Collected data:
BEGIN

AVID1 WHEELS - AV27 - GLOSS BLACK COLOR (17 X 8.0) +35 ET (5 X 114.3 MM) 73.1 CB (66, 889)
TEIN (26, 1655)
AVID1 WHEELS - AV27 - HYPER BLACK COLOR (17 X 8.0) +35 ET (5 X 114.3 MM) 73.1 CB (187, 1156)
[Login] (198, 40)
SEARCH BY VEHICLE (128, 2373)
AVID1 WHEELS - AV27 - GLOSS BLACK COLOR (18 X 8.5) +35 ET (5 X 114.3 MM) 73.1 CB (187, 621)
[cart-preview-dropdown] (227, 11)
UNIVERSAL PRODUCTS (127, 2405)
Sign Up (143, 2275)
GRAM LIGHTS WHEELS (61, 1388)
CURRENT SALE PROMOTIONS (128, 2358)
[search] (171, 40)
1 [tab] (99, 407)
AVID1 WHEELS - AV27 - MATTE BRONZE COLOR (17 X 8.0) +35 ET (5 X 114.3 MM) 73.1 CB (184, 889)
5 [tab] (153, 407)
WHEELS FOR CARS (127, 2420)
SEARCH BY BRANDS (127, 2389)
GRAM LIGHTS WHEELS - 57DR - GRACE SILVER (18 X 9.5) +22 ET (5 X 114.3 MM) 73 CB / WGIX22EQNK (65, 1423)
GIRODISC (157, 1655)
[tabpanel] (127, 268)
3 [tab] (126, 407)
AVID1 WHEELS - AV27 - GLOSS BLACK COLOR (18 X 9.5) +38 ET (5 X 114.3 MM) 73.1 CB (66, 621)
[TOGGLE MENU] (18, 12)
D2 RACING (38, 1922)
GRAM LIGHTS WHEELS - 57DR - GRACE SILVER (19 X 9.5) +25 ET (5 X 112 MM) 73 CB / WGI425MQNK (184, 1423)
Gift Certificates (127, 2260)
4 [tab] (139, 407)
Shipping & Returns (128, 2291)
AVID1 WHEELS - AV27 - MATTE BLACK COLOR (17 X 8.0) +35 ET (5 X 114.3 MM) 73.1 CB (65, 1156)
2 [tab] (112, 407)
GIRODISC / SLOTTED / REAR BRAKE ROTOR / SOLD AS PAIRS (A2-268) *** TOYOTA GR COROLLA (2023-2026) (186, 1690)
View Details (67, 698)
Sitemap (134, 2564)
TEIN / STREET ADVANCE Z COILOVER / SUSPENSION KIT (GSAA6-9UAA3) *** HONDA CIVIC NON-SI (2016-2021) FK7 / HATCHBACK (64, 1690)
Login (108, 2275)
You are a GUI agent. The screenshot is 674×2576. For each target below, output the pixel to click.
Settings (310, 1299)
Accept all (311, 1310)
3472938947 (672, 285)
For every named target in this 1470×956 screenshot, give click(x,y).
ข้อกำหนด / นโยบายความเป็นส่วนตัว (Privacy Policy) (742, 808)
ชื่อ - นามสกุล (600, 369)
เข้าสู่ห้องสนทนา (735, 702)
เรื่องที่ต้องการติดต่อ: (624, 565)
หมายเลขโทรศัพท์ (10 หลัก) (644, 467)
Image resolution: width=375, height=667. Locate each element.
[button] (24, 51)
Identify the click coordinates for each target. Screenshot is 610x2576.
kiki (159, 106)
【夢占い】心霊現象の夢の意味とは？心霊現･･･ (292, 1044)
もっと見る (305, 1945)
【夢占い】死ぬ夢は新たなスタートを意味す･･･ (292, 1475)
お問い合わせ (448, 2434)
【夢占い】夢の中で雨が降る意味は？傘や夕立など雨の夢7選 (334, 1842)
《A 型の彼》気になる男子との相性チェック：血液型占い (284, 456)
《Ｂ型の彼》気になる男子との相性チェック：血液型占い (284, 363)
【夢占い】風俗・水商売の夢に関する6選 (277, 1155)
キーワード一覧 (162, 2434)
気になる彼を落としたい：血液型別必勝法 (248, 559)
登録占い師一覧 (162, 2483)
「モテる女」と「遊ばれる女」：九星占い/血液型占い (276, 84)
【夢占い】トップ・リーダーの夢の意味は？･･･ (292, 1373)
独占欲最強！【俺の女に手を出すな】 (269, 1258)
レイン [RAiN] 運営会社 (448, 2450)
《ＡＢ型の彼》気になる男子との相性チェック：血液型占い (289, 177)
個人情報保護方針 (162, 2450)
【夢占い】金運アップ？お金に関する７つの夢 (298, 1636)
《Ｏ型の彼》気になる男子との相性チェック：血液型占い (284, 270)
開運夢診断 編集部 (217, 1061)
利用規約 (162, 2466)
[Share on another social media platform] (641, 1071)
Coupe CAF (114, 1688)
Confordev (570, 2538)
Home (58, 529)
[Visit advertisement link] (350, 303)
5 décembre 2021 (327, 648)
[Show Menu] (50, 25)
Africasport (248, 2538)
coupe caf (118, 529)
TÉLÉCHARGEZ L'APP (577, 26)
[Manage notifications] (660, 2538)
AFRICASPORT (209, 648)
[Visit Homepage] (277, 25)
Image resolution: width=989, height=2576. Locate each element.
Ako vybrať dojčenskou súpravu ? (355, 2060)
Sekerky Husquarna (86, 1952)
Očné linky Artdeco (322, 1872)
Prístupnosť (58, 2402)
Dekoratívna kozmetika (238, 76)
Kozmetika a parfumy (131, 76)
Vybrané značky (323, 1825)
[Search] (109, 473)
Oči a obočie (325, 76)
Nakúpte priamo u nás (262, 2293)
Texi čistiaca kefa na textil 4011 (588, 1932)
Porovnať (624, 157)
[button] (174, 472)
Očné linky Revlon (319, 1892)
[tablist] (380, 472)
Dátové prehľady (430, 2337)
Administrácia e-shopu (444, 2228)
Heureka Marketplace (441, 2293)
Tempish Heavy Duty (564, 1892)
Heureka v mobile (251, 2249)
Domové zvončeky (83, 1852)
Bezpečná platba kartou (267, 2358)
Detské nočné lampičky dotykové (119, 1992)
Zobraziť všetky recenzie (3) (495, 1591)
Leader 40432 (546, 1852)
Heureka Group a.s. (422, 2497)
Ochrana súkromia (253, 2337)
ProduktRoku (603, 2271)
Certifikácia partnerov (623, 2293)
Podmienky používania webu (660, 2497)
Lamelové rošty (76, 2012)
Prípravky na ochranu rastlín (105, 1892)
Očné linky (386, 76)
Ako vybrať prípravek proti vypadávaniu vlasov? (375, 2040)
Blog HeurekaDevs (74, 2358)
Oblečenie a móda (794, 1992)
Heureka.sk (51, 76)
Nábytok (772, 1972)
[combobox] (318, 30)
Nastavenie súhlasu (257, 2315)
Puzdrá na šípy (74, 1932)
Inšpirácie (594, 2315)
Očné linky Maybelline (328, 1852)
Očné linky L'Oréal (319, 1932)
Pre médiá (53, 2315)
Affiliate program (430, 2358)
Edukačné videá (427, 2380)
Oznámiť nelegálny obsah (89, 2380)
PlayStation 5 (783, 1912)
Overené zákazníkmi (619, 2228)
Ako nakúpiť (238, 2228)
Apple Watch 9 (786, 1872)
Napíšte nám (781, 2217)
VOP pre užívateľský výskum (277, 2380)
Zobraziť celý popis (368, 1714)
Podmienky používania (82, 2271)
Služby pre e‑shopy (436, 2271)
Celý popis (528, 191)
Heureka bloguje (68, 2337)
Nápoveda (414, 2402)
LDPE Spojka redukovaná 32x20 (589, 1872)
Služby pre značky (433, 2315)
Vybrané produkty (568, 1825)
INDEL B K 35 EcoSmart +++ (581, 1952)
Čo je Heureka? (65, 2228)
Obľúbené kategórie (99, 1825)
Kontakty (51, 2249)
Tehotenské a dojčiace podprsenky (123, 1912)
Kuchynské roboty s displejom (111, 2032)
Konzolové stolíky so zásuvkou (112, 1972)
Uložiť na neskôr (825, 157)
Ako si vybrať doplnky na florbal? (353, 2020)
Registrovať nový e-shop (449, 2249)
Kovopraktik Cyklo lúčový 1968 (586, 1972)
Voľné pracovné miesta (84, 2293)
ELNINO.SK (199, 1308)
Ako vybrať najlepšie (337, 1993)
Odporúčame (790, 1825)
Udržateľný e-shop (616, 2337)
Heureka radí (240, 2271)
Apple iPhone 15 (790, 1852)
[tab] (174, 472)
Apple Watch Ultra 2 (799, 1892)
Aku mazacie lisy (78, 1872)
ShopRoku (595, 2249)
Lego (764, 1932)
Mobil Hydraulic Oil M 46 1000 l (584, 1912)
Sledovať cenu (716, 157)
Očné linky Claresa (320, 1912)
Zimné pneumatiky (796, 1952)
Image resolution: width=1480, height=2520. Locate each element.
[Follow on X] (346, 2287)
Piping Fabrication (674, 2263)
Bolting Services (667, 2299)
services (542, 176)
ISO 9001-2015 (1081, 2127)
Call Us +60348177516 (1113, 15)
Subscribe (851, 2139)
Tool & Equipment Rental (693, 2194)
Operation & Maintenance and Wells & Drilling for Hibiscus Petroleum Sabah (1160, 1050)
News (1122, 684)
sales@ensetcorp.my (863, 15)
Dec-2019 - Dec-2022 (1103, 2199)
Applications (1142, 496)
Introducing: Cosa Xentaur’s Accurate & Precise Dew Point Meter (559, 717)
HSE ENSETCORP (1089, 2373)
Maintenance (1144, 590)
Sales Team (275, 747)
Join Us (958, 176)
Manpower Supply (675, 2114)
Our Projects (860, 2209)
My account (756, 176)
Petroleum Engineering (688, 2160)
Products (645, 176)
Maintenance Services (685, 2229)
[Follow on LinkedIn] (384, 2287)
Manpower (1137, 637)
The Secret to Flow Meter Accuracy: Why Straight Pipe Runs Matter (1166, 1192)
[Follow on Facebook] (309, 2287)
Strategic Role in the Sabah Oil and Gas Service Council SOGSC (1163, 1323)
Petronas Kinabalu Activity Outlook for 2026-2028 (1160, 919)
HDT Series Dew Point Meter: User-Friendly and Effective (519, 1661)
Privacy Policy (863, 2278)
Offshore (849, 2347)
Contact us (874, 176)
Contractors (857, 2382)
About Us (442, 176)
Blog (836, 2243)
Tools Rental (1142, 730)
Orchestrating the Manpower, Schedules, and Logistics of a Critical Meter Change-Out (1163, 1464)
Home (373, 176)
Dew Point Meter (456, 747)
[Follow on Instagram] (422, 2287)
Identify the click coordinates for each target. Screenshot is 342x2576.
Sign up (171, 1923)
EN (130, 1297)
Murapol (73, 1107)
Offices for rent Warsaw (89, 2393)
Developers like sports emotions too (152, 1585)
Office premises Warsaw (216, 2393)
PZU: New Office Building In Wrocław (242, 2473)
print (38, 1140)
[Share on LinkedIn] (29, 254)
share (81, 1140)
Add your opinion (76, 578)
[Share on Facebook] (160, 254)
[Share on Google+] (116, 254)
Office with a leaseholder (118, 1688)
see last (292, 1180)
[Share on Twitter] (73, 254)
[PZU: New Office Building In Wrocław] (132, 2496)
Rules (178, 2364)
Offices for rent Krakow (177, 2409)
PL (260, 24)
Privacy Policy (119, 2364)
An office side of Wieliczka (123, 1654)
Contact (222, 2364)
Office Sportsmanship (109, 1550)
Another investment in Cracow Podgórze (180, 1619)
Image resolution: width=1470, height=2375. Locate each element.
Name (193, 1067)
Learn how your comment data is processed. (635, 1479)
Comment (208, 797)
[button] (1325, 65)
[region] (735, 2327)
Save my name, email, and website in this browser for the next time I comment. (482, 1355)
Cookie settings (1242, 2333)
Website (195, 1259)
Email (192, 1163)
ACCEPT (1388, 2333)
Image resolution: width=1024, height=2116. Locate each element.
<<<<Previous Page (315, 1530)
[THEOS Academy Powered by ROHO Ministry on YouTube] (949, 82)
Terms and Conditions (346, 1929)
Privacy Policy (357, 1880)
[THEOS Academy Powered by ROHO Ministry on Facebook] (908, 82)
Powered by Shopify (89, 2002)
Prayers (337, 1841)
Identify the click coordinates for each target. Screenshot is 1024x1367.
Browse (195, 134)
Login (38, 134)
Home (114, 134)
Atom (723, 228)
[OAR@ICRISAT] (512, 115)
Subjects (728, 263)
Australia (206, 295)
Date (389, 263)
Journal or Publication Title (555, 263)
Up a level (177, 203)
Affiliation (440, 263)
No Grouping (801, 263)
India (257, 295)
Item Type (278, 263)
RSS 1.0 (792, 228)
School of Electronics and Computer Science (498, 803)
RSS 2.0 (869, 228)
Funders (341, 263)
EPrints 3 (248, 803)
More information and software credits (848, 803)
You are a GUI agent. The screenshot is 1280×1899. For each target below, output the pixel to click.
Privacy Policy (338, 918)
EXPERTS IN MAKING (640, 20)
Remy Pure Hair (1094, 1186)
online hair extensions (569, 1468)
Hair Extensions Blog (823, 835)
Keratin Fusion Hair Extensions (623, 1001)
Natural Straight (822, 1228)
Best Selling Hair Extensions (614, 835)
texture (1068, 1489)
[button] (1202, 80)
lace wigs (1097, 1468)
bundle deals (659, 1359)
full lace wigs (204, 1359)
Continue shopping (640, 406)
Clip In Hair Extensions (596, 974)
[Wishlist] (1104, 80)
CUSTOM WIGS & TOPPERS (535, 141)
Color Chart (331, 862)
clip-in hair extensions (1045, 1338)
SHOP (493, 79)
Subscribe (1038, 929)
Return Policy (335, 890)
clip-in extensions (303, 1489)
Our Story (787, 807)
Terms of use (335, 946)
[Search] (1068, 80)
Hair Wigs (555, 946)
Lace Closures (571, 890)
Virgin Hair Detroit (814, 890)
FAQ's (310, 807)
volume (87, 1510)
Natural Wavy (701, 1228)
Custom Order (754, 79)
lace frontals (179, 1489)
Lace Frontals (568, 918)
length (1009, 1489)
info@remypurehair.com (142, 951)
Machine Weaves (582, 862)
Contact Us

END

→ **What to work on**:
Identify the lines of the entries containing the string "Facebook". Copy each such line.

→ **Result for this task**:
[Follow on Facebook] (309, 2287)
[Share on Facebook] (160, 254)
[THEOS Academy Powered by ROHO Ministry on Facebook] (908, 82)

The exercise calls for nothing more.